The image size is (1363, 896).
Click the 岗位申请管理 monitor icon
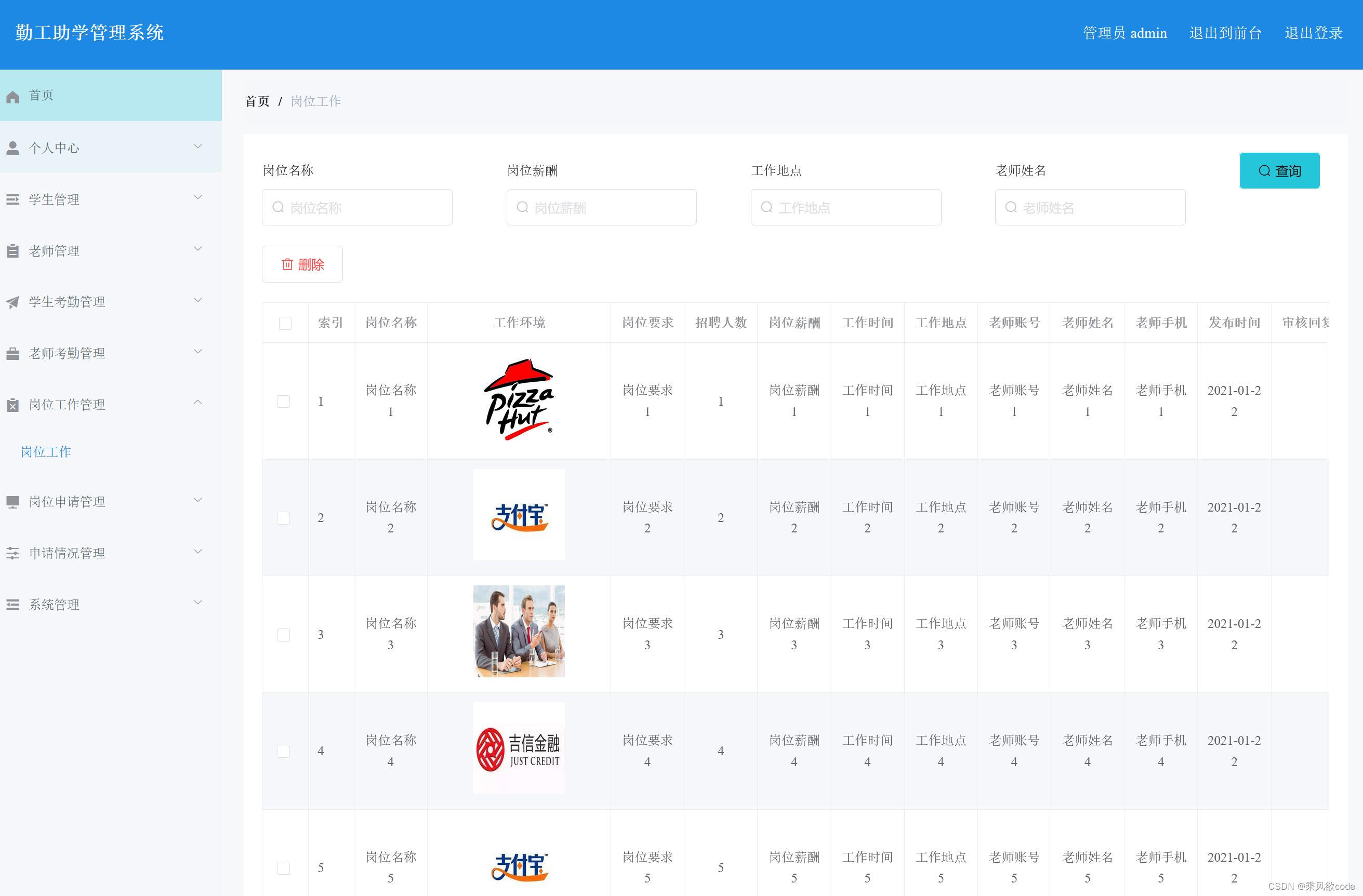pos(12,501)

◇ ◇ ◇ ◇ ◇ ◇ ◇

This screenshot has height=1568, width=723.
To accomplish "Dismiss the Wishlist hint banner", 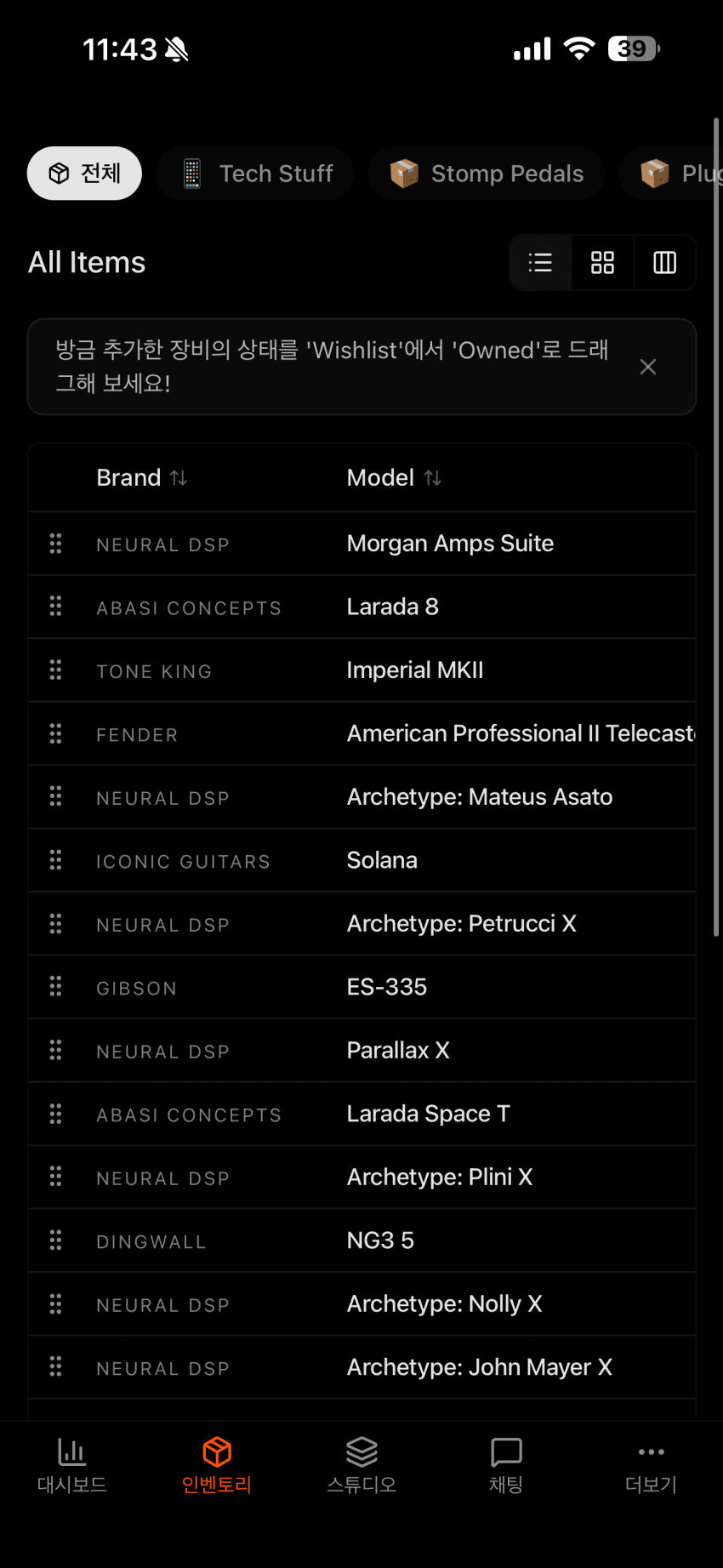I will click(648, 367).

◇ ◇ ◇ ◇ ◇ ◇ ◇

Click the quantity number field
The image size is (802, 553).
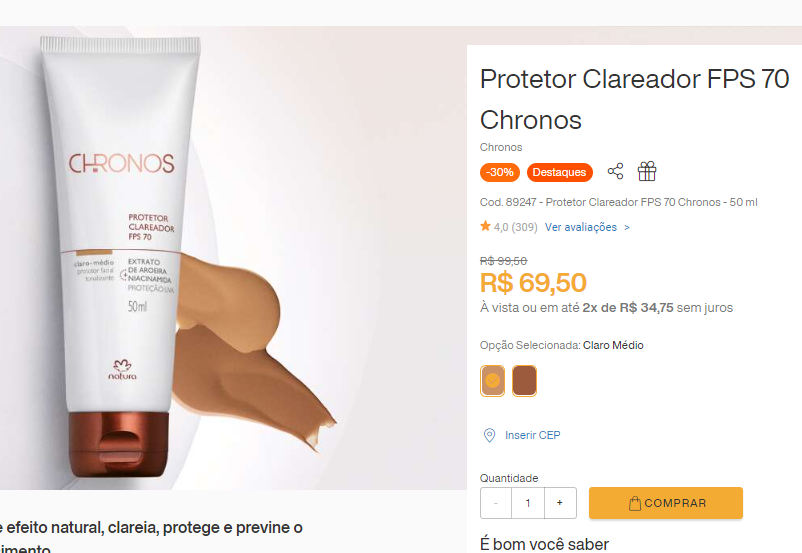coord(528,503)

◇ ◇ ◇ ◇ ◇ ◇ ◇

§ Short exercise:
Take the items starting at the line that contains "Click the quantity number field" and ending at the line that contains "coord(528,503)", and write out those lines again with "quantity number field" swapped for "quantity input box", everything else unchanged. Leave the pictures out.

§ Output for this task:
Click the quantity input box
The image size is (802, 553).
coord(528,503)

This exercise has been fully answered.